AMSA Monthly Safety lessons – What we learn from real-life at sea incidents

AMSA has launched a new series of ‘Real Life Incidents Safety Lessons’ learnt as the result of a marine incident investigation report.

Every month AMSA will share an overview of a domestic commercial vessel incident investigation and the safety lesson that can be learned in order to prevent a similar incident occurring on board your vessel.

You’ll find more on future monthly ‘Safety Lessons’ here.

 Safety Lesson #1 – November 2021

A pilot was seriously injured after losing balance when a large wave impacted the vessel at the same time as they stood up to remove their lifejacket while in the cabin.

 What happened?

At 0055, after retrieving the pilot and other personnel from a tanker, the Class 2 domestic commercial vessel commenced its voyage back to the marina. Shortly afterwards, at approximately 0100, as the vessel was leaving the lee of the tanker it was hit by a large wave. The Master did not see it coming due to the low light conditions at night.

Just as the wave impacted hard with the vessel, the pilot had stood temporarily to remove their lifejacket. At the time of the incident the wind was 23-28 knots with a 1.5 metre swell.

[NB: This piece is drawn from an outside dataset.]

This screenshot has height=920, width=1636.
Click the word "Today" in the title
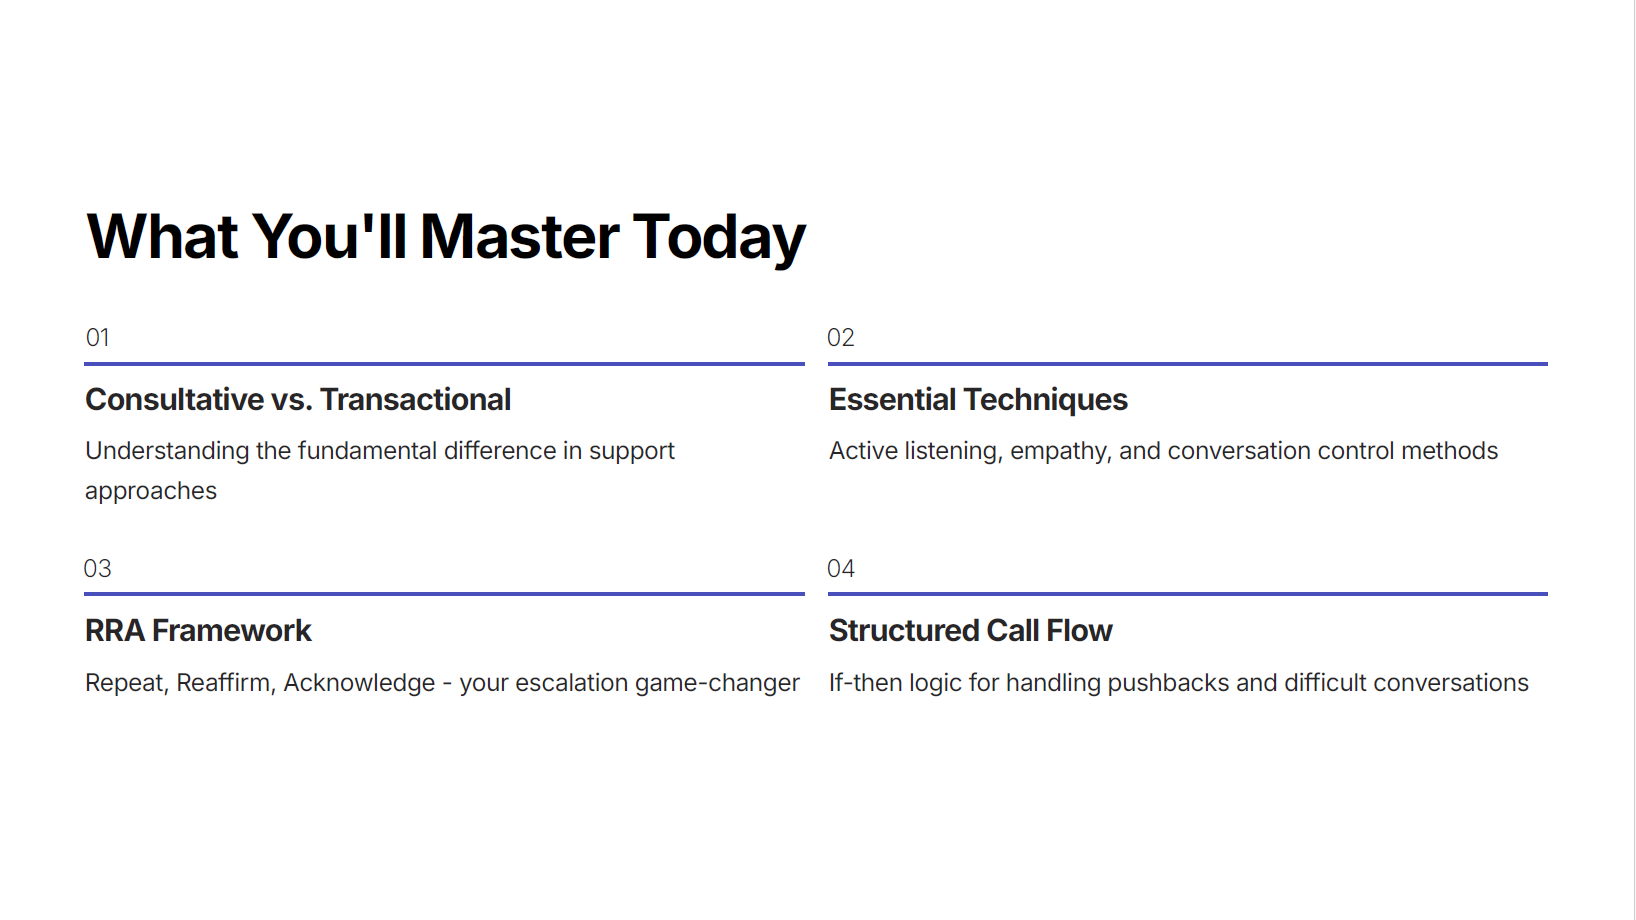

This resulted in the pilot losing their footing and falling, becoming injured. First aid was applied on board whilst the vessel proceeded to the marina at slow speed. On arrival at 0400 the pilot was assisted by ambulance medics and transported to hospital.

Investigation findings

The investigation identified the following as contributory factors:

  • As the vessel cleared the lee from the larger vessel where the sea state was calm, it encountered a large wave which caused a sudden, large pitching movement.
  • Restricted visibility during night-time prevented the Master from being able to see the large wave approaching the vessel and reduce speed before impact.
  • The unprepared pilot, who had momentarily stood up to remove their lifejacket, was not adequately secured with at least three points of contact to prevent them from losing their balance following sudden movement of the vessel.
  • The weather conditions contributed to the incident.
  • •Although, the Master planned for the weather conditions and sea state, at the time of the incident the vessel was not protected by the lee of the larger vessel.

 Safety Lesson

Where sea state and weather present hazardous conditions, passengers need to be advised to maintain three points of solid contact with the vessel whenever possible.

When operating in inclement weather, consider the placement of passengers and other weights.

Following this incident, the company amended its procedures to instruct the Master to hold position in the lee of the larger vessel until a verbal confirmation is given to all passengers and crew that they are ready for the voyage.